Wednesday, November 10, 2010

The Paradox of Power

This is a continuation of a previous post, The Problem of Power.

Politicians fascinate because they constitute such a paradox; 
they are an elite that accomplishes mediocrity for the public good. 
George Will, American political writer

It is a paradox that every dictator has climbed to power on the ladder of free speech. Immediately on attaining power each dictator has suppressed all free speech except his own.
Herbert Hoover, former American president

Albert Einstein: "We can never solve our significant problems from the same level of thinking we were at when we created the problems."
Photo Background:
Albert Einstein in his office at the University of Berlin, published in the USA in 1920.
Source
: "The Solar Eclipse of May 29, 1919, and the Einstein Effect," The Scientific Monthly 10:4 (1920), 418-422, on p. 418.

One of the paradoxes of power is that it is often the person with the most aggressive naked pursuit of power who gains it, and not necessarily the person who is best to lead an organization, company or nation. This results in a lot of misery, particularly in the political arena. Federal leaders often draft legislation that benefit the few but affect the many, often to the detriment of a populace that does not have the time or patience to decode legislative measures. 

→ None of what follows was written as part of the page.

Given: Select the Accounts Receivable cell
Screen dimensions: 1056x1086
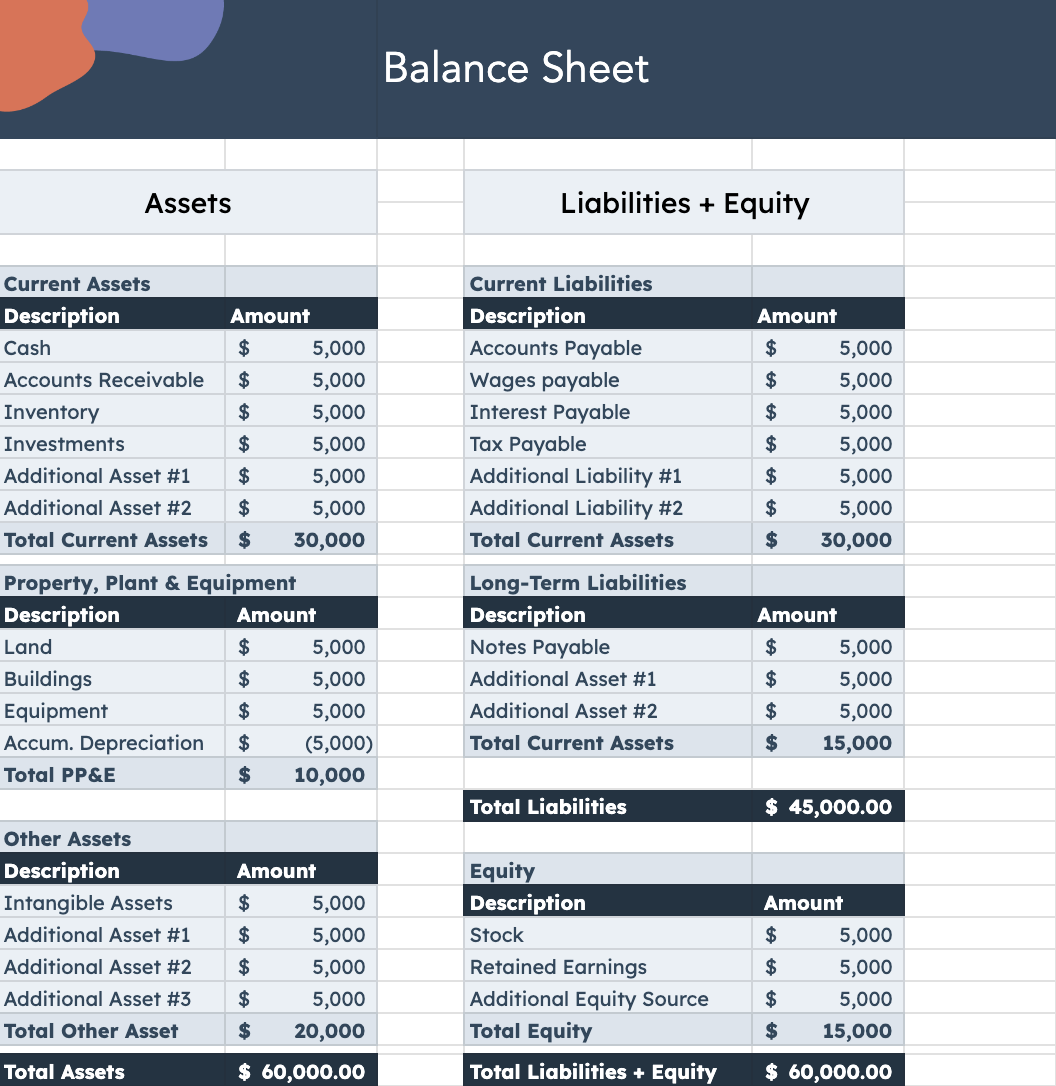Looking at the screenshot, I should pyautogui.click(x=112, y=380).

And the dividing lines are no longer between Left and Right, despite the rhetoric and meaning the political parties attach to their differences. Such distinctions are meaningless today for the ordinary man and woman on the street. The real divide is between minority elites and  majority populists. The major parties hardly speak for the needs of the people, rather they speak to the people, a distinction that is as important and it is telling.

A great part of the problem is that there is too much spin politics and not enough consideration for the majority of citizens and their needs. As George Will, an American political writer, puts it:  "A politician's words reveal less about what he thinks about his subject than what he thinks about his audience. 

Such pithily illustrates a problem that dominates American and Canadian politics. Decisions flow in response to special interests, in particular the moneyed elites. The mainstream media is often not much help, either, for reasons that I am not privy to. So citizens are left to their own devices to try to figure things out. 

Which is not such a bad an idea for democracy, if you think about it. The people are the democracy, not the political parties and the elites that run them. In a democracy, such politicians are supposed to represent the people's interests, not of the few, but of the many.

The good news is that there are many wonderfully written and thoughtful blogs in the blogosphere that contribute to the political and social discussion of democracy, freedom and individual dignity. But writers and essayists, as important as they are, do not hold the keys to power. Those are held by our political masters who are supposed to, in an ideal world, represent and put forward our best interests. In other words, to do good. 

Am I disappointed in the way things are today? Yes, as are are many thoughtful people regardless of political affiliation. Polls always rank politicians as a group at the bottom third of professions they trust, often lumping them together with used-car salesmen, whose sales tactics are well-known. In the U.S., for example, only one in five people (22%) trust politicians, following a descending trend since 2001. More so, there has been a continual slip downward since the 1960s, when a majority of American had faith in their government.

Of course, there are fine individual politicians, notably at the local level, but higher up, they often become swallowed up in the maw of Big-League Power Politics.

Do I have optimism that things will eventually get better for democracies?  Of course, since most writers are by nature optimistic. But it will take some doing—sustained letter-writing, peaceful protests, and countless newspaper articles and television programs— by ordinary citizens to awaken the leaders to the things that really matter for most people.

Which brings us back to the the paradox of power. Among the skills that are considered by management and political consultants as necessary for leaders are decisiveness, toughness, deal-making, building consensus and getting the job done. How wonderful it would be for democracy if we could add to the list "being averse to the egotism or trappings of power."

That being the case, in thinking about American politics, I often wonder if George Washington or Abrahan Lincoln would make the cut for a leadership hopeful in today's political culture.